- Cameron in 1996
- Born: May 22, 1954 Standing Rock Indian Reservation
- Died: February 12, 2002 (aged 47) San Francisco
- Education: Institute of American Indian Arts, San Francisco Art Institute
- Partner: Linda Boyd

= Barbara May Cameron =

Native American author, artist, and activist (1954–2002)

Barbara May Cameron (May 22, 1954 – February 12, 2002) was a Native American photographer, poet, writer, and human rights activist in the fields of lesbian/gay rights, women's rights, and Native American rights.

==Early life==
Barbara May Cameron was born on May 22, 1954. She was a Hunkpapa Lakota from the Fort Yates band of the Standing Rock Sioux Tribe in Fort Yates, North Dakota. She grew up on the Standing Rock Indian Reservation, North Dakota, raised by her grandparents. Completing her early education and high schooling on the reservation, she went on to further her education in photography and film at the Institute of American Indian Arts in Santa Fe, New Mexico. In 1973, Cameron moved to San Francisco to attend the San Francisco Art Institute.

==Career==
As a photographer and movie maker, Cameron won media and theater arts awards. Her screenplay "Long Time, No See", remained unfinished at her death.

Cameron co-founded the Gay American Indians (GAI), in 1975 with Randy Burns, a Northern Paiute. GAI was the first gay American Indian liberation organization. The reason for founding GAI, according to Cameron, was that Native American gay people had different needs and struggles than the white gay community. Moreover, there was a general lack of support for people of color within the lesbian and gay community.

In 1978, Cameron contributed to the anthology Our Right to Love: a lesbian resource book.

From 1980 to 1985, Cameron participated in organizing San Francisco's Lesbian Gay Freedom Day Parade and Celebration and contributed in 1981 to This Bridge Called My Back: Writings by Radical Women of Color, edited by Cherríe Moraga and Gloria E. Anzaldúa. Her article Gee, You Don't Seem Like an Indian from the Reservation analyzed topics like racism and homophobia from both inside and outside the Native American community. In 1983, she contributed to the landmark collection A Gathering of Spirit: A Collection of Writing and Art by North American Indian Women. The anthology, edited by Beth Brant, included works by twelve Native lesbians.

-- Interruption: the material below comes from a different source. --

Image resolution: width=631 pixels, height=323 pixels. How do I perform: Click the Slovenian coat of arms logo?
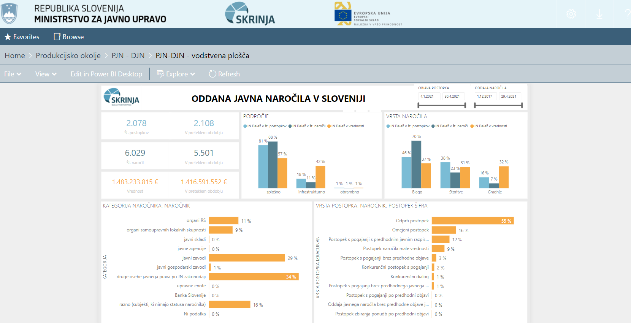click(9, 14)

In the late 1980s, Cameron was vice president of the Alice B. Toklas LGBT Democratic Club and co-chair for Lesbian Agenda for Action. In 1986, Cameron, together with other women who called themselves Somos Hermanas (We are sisters), went to Nicaragua to study and show solidarity with women there, and to help improve their lives. In 1988, she served as a delegate for Jesse Jackson's Rainbow Coalition to the Democratic National Convention. That same year, she was appointed by Dianne Feinstein, then San Francisco Mayor, to the Citizens Committee on Community Development and the San Francisco Human Rights Commission. She was appointed by Frank Jordan, the next mayor, to serve on the United Nations Commission on the Status of Women.

From 1989 to 1992, Cameron acted as executive director of Community United Against Violence (CUAV), assisting victims of domestic violence and hate crimes. She received the Harvey Milk Award for Community Service in 1992 and the following year, she was the first recipient of the Bay Area Career Women Community Service Award. That same year, she was a participant in the International Indigenous AIDS Network as part of the International Conference on AIDS held in Berlin. She spent 1993 engaged in AIDS education, traveling to various Indian reservations throughout the United States.

Cameron's essay No Apologies: A Lakota Lesbian Perspective was included in New Our Right to Love: A Lesbian Resource Book (1996). She served on the board of directors for both the San Francisco AIDS Foundation and the American Indian AIDS Institute and as a consultant to the Centers for Disease Control and Prevention and the United States Department of Health and Human Services. She was the founder of Institute on Native American Health and Wellness, with her first project publishing the works of Native American women writers.

Barbara Cameron's papers are held by the James Hormel LGBTQIA center at the San Francisco Public Library.

Cameron was honored in a Google Doodle on May 22, 2023.

==Personal life==
Cameron was in a 21-year relationship with Linda Boyd, with whom she raised a son, Rhys Boyd-Farrell. In an effort to record key figures of the Lesbian and Gay community, Robert Giard created a portrait of Cameron which is now part of the Beinecke Rare Book & Manuscript Library.

==Death==
Cameron died of natural causes at her home on February 12, 2002, aged 47. Her memorial service was attended by Tom Ammiano, president of the San Francisco Board of Supervisors and Carole Migden, who at the time represented District 13 in the California State Assembly. Cameron was remembered for her advocacy of gay and lesbian Native Americans.